*** Opening Data for processing ***
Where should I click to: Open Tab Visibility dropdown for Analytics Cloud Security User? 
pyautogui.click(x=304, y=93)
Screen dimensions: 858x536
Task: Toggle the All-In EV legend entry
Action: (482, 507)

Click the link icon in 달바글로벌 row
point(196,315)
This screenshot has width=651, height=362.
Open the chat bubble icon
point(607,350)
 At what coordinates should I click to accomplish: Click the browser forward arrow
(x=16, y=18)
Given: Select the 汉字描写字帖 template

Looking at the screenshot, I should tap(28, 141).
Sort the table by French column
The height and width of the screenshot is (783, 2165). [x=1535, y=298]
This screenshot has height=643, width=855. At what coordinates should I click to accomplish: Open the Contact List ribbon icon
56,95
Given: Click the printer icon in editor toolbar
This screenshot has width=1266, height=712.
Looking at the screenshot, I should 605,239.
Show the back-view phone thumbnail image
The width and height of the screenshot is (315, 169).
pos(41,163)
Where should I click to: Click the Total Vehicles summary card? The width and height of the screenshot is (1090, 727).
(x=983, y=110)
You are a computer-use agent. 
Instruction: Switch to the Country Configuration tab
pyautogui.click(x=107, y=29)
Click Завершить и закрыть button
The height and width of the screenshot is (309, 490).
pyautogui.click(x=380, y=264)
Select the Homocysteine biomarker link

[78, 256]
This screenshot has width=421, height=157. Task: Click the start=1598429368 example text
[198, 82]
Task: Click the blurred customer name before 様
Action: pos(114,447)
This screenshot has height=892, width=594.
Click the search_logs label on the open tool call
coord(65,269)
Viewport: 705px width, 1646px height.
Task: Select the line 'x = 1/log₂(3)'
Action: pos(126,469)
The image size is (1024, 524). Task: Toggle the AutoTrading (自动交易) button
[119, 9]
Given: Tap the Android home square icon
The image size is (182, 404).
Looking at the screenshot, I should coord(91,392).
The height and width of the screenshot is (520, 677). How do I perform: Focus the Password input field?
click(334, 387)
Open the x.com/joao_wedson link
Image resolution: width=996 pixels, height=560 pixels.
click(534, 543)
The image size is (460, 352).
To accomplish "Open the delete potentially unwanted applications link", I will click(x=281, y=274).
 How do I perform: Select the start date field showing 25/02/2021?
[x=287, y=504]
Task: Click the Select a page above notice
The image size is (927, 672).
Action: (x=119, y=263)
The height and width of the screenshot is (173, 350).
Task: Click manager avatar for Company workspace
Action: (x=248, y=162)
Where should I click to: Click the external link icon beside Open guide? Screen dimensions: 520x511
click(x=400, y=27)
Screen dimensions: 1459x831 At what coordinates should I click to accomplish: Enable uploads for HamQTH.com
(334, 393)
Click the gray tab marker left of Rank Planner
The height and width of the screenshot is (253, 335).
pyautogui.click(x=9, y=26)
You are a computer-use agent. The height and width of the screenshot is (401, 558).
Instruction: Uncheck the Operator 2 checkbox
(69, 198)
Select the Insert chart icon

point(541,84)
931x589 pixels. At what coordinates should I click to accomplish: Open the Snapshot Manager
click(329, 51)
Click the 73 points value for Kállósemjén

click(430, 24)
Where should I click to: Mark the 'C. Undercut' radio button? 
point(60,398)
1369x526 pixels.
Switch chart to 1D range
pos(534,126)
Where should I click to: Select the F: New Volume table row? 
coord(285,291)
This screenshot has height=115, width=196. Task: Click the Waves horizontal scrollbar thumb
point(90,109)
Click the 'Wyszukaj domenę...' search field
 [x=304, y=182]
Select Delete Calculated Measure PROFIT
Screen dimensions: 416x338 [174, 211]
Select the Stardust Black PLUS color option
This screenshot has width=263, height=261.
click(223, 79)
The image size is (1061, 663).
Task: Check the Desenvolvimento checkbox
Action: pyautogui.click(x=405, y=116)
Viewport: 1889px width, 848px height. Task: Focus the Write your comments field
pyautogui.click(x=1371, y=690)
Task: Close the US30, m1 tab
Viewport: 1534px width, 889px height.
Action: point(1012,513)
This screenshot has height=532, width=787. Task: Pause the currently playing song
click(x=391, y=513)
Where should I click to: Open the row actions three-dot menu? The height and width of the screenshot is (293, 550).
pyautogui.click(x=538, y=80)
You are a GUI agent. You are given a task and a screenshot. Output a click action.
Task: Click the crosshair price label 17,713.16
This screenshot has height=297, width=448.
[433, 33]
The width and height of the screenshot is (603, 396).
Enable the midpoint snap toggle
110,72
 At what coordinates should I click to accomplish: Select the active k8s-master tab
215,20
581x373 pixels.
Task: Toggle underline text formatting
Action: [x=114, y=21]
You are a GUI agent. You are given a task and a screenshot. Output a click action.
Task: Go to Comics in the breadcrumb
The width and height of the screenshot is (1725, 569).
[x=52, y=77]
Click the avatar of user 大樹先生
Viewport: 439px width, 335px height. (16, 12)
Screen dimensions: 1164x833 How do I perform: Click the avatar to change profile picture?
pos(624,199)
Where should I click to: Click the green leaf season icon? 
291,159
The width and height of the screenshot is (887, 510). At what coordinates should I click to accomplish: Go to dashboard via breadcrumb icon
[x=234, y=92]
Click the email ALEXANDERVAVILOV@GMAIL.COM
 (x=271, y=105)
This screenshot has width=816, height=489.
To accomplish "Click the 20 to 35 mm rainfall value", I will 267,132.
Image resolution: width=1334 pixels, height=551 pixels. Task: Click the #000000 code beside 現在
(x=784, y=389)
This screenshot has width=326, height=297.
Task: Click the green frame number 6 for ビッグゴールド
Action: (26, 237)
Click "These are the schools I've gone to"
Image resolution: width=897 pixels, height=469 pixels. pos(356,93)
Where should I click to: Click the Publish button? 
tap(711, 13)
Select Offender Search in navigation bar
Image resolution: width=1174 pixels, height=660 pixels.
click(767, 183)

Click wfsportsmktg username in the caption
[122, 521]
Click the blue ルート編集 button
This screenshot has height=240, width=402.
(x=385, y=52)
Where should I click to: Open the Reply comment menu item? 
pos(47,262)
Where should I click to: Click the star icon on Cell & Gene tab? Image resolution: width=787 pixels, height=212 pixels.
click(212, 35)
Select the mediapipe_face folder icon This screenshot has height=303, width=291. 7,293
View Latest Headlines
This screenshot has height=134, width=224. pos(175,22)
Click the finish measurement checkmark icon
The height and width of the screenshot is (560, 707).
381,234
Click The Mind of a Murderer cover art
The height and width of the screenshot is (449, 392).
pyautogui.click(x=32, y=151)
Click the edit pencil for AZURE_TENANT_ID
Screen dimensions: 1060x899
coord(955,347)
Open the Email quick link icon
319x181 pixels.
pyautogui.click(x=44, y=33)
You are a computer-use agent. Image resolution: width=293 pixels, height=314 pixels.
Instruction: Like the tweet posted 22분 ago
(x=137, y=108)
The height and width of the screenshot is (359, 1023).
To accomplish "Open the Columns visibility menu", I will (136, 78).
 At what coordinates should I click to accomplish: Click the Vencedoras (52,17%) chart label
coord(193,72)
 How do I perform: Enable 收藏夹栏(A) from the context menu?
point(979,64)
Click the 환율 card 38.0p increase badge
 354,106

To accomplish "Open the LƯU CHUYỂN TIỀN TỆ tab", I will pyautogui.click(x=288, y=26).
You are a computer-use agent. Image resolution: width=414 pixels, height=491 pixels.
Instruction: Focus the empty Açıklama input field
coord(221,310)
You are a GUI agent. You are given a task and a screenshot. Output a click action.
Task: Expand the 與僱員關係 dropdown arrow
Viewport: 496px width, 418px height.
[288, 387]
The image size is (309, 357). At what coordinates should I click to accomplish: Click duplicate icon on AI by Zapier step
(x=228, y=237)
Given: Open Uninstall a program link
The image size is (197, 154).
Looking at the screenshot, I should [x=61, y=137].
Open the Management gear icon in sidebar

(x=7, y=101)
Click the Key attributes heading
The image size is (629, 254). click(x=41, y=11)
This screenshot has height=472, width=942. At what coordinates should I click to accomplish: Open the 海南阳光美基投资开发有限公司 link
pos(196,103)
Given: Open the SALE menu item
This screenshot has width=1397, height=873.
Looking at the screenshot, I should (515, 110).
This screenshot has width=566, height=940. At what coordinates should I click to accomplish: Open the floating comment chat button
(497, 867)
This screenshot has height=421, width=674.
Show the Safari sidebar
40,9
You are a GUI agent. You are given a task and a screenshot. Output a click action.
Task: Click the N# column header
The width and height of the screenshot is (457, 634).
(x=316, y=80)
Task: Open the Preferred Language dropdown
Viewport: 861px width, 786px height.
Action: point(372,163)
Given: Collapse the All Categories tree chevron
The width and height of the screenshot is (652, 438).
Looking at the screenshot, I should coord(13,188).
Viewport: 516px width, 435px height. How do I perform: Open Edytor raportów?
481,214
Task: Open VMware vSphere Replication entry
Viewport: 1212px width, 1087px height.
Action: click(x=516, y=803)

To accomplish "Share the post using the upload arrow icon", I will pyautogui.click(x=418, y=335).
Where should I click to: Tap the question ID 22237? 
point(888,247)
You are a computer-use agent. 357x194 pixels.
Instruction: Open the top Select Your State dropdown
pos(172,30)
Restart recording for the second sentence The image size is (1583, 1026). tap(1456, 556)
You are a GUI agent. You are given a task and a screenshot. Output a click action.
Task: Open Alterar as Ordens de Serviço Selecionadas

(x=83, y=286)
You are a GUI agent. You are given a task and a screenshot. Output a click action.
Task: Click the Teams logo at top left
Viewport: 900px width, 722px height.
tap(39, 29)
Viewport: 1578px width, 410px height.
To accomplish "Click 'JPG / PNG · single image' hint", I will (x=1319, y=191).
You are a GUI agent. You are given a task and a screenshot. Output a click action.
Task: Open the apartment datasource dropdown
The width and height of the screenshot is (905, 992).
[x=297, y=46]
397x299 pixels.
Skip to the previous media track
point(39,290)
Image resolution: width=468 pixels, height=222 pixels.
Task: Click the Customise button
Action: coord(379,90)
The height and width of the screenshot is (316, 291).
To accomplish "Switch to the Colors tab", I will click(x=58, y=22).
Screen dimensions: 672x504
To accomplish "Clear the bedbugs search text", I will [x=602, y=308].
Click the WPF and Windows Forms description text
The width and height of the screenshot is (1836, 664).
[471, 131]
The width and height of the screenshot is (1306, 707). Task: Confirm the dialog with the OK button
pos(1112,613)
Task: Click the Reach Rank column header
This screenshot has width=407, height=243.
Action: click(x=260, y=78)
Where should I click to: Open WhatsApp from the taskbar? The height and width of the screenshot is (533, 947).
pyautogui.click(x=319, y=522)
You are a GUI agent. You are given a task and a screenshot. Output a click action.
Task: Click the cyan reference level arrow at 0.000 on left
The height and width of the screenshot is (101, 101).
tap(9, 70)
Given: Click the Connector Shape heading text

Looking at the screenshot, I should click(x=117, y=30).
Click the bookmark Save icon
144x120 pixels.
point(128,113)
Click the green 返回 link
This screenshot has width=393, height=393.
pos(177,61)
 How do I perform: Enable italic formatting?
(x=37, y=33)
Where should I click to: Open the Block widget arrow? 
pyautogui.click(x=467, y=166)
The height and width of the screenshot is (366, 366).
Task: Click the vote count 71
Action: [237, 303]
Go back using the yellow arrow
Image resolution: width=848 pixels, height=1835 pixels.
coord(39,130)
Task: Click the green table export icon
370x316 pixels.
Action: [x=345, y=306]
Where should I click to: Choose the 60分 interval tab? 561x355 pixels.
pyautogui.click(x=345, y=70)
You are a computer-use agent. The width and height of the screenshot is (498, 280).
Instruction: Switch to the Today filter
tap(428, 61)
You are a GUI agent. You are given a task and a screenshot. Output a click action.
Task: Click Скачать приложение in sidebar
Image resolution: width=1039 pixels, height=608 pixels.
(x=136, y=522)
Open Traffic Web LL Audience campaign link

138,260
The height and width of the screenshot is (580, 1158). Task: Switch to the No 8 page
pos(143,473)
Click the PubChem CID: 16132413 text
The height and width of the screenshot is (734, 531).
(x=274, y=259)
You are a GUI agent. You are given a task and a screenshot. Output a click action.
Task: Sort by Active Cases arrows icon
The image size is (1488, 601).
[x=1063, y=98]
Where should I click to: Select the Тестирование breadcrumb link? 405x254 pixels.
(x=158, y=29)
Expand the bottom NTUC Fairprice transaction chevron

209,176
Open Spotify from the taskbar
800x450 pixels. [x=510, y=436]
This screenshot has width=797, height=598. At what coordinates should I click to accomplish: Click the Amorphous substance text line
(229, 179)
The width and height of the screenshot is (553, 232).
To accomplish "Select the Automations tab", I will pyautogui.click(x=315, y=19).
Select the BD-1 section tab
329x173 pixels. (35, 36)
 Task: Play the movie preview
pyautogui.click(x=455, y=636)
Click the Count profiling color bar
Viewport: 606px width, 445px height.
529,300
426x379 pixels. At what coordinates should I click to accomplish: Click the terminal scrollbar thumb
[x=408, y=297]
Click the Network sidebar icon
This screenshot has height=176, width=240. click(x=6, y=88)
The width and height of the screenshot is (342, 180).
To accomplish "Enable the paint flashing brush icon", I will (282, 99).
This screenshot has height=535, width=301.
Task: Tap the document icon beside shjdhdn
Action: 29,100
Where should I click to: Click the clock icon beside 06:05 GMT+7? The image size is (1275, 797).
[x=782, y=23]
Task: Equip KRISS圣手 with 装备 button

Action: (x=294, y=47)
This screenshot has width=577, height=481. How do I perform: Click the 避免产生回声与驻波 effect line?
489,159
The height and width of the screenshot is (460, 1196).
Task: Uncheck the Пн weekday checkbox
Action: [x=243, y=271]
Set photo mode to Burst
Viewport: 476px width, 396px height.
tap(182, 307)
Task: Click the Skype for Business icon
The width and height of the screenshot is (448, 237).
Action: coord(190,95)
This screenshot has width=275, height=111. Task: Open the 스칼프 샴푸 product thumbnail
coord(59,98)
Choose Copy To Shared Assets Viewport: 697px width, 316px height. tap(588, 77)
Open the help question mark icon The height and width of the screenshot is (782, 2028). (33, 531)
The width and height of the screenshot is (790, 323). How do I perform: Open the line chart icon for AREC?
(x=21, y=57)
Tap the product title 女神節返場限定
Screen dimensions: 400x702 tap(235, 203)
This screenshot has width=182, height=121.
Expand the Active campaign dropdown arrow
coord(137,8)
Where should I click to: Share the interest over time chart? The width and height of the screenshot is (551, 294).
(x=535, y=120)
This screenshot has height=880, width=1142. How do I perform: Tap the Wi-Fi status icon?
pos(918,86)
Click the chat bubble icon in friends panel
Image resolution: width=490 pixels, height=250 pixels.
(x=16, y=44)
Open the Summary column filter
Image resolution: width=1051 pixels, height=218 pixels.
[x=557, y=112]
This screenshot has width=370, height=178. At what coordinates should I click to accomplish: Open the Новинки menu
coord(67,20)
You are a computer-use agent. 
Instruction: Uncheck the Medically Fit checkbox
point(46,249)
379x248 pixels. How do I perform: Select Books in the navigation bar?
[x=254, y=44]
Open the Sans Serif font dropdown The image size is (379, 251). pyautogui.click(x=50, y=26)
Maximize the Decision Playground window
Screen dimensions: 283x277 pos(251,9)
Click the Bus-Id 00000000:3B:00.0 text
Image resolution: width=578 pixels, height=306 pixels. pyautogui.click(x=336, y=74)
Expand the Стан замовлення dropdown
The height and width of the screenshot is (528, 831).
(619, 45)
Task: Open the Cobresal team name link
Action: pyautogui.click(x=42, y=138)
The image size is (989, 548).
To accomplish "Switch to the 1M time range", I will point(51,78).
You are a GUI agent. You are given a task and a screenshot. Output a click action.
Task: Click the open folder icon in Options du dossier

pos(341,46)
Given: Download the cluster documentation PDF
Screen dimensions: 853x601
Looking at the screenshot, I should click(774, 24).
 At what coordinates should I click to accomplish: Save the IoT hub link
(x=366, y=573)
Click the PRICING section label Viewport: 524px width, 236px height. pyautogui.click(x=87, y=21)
*** Closing Data for processing ***
If a line in the material contains the word "left", copy that line.

(Answer to the problem):
Click the gray tab marker left of Rank Planner
Task: Click the Teams logo at top left
Task: Click the cyan reference level arrow at 0.000 on left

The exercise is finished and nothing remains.